近期的一系列际遇都再次论证了我真的是一个靠运气闯荡江湖的人，鬼使神差的混入了一个超棒的实验室，并且受到了同伴和室友在工作和生活上的无私的照顾。日子像梦一样美好，我只想时间走的再慢一点，让我能把这里的四季再多看一眼，再看清楚一些。 记得之前果子老师说过，靠输出倒逼输入，我想尝试着把我的学习过程记录下来，理清思路，同时也许还能认识更多的再学习路上的小伙伴。（我真的考大学都没有这么努力过，倒着时差学习，哈哈）

就从这篇最经典的Drop-seq文章开始吧。 Russell 告诉我，这篇文章只需要看懂前两个图，我们来看看它们讲了什么。 图一（本文的图一，文章中的图二）

我来尝试以我的思路讲清楚它。 无论出于什么原因，你希望能够测到一个cell里面的转录组（transcriptome），根据illumina的测序仪，你是不可能在最后一步一个细胞一个细胞单独测的（我了解的不多，不知道这句话是否正确），所以一个正常的思路是，给每一个细胞一个单独的标记，并且，希望在标记的过程中每一个细胞都是分开的，并且不会互相接触到，这行在标记的过程中，才不会混。 那么，我们如何实现这个过程呢？ 首先，为了保证你的细胞在标记的过程中是分开的，这波人发明了一个叫做微流体设备的东西（microfuidic device） 里面有三个上样孔，在其中你可以分别加入1、你的样本细胞悬液，2、Gel Beads 3、partitioning oil。像下图中一样。

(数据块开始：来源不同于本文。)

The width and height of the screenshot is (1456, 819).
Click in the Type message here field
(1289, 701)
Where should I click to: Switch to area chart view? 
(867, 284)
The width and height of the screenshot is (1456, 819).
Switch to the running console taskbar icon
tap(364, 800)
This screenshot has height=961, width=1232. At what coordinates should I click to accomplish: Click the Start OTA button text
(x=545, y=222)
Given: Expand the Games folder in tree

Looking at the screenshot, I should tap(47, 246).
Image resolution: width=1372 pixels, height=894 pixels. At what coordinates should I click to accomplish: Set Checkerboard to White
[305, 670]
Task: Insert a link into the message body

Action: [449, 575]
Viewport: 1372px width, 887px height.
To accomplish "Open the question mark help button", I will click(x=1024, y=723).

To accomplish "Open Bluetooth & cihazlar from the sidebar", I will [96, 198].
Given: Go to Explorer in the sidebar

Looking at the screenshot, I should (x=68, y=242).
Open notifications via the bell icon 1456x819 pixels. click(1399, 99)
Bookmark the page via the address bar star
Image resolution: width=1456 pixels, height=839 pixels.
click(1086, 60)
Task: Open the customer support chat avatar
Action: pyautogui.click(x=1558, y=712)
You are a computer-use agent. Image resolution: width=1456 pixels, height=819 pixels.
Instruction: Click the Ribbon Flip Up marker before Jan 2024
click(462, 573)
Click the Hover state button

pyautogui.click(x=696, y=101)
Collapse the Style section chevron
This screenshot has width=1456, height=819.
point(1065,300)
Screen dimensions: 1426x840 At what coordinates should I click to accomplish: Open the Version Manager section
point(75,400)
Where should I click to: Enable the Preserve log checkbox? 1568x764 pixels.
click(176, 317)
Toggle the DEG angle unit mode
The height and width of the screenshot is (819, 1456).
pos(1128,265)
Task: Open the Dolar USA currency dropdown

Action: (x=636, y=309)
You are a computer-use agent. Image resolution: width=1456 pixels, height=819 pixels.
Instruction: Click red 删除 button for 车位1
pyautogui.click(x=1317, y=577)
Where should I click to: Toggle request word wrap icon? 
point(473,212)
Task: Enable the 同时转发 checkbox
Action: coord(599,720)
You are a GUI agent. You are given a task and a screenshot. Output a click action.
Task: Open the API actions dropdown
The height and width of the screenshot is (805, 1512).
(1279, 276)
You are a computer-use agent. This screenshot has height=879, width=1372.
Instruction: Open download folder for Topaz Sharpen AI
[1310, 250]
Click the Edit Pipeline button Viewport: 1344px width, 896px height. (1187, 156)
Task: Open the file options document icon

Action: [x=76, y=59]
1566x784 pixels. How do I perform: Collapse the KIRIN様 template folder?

先来看看这些区段都是用来做什么的。 由内向外： Poly（dT）：用来和polyA结合，捕获mRNA UMI：用来标记不同的PCR产物（数count） 10xBarcode：用来标记不同的细胞 Sample Index：用来标记不同的样本 Truseq Read 1、2 ：用来进行连接beads，cDNA的PCR扩增和加P7接头 P5和P7：用来进行illumina的桥式PCR测序。 在这些序列中，P5、P7、Read 1、2 的序列是已知的 和beads上连接的序列最开始只有Read1 ，10x Barcode，和poly（dT），其他的这些接头是怎样一步步加上，并且发挥作用的？10xGenomics的说明书上给了具体步骤。我看下来，觉得最主要的思想，就是用已知的序列设计引物，PCR出未知的序列。

利用Poly（dT）来捕获mRNA，反转录出cDNA的第一条链，并且在cDNA的末端加上CCC序列，和TSO序列的GGG序列互补，并以TSO序列为模板，继续延申。这其实很重要，因为中间cDNA的序列我们是不知道的，如果不加上这个接头，就没有办法设计引物，合成cDNA的第二条链。

对TSO序列和Read1 设计引物，合成cDNA的第二条链，并完成cDNA的扩增。

因为II代测序illumina测序不能测很长，约为200-700bp，所以不能测得mRNA全长，所以会把合成的cDNA利用酶打断到illumina能测的长度，然后再两边加上接头，Read2。 设计部分与Read1和Read2重叠的引物，加上P5，P7和sample index，就可以去进行illumina测序了。

我画了一张图（homework，哈哈），加上了序列，用来弄清楚这个过程。 下一步是再看一遍说明书，对着这个过程，弄懂每个操作是在干什么。 小刀老师说：好好学习，天天向上啊！